Methods: We report a consecutive series of 102 patients (45 women, 57 men; 20 to 83 years of age) who underwent medical thoracoscopy and TTP for recurrent MPE between 1999 and 2001. Thoracoscopy was performed utilizing local anesthesia and IV sedation (medical thoracoscopy). For pleurodesis, an average of 8 g of sterile talc powder was used. One hundred eighty-day follow-up was completed for all patients, and outcome measures included time to recurrence of the effusion and survival. Efficacy was judged by clinical examination, chest radiograph, and/or thoracic ultrasound examination. Procedure-related complications were documented.

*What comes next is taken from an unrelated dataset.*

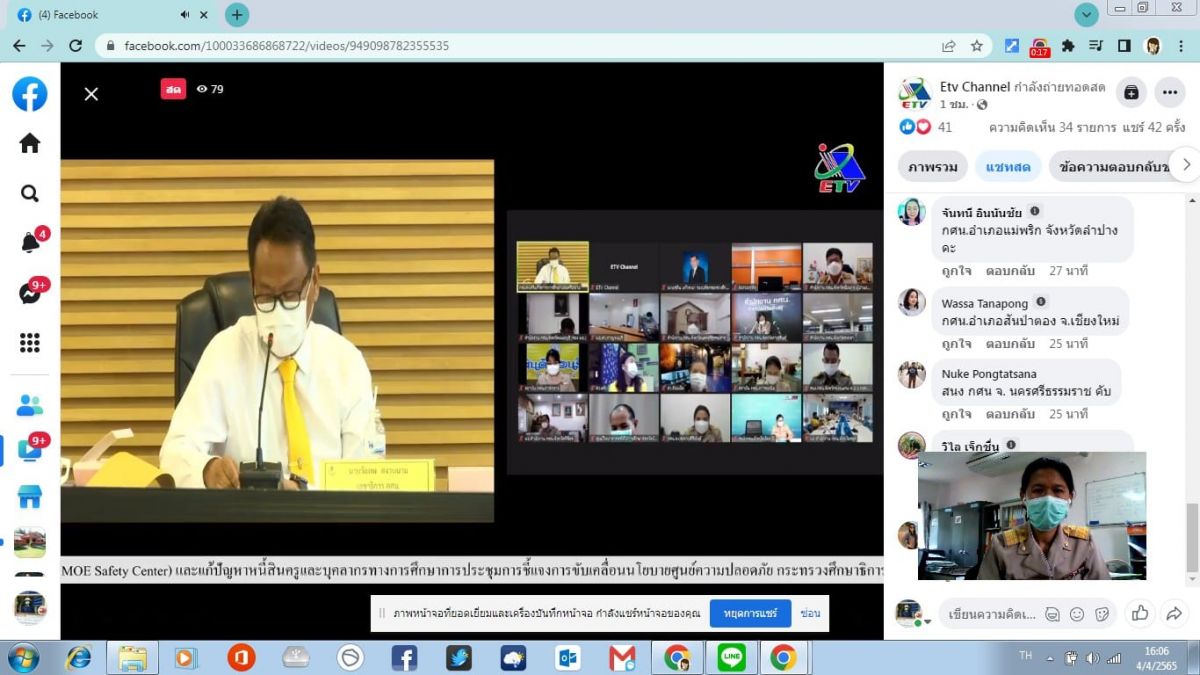Image resolution: width=1200 pixels, height=675 pixels.
Task: Click the Facebook apps grid menu icon
Action: [x=30, y=344]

Results: The most common primary neoplasms were lung cancer (n = 48), breast cancer (n = 16), and malignant pleural mesothelioma (n = 10). Twenty-eight patients had other types of tumors, including renal cell carcinoma, ovarian carcinoma, GI tumors, prostate, malignant lymphoma, and unknown primary cancer. At the end of the primary observation period of 180 days, 38 of 46 surviving patients (82.6%) had a successful pleurodesis. Type of primary neoplasm had no significant influence on success rate. The 30-day mortality rate was 16.7% (n = 17). Survival curves after 180 days showed significant differences, with best survival in mesothelioma and shortest life expectancy in lung cancer (p = 0.005). Adverse effects included empyema in one case and malignant invasion of the scar. No episode of talc-induced ARDS was observed.

Conclusion: Thoracoscopic talc pleurodesis is a safe and effective method to stop recurrent MPEs. Lasting pleural symphysis is obtained.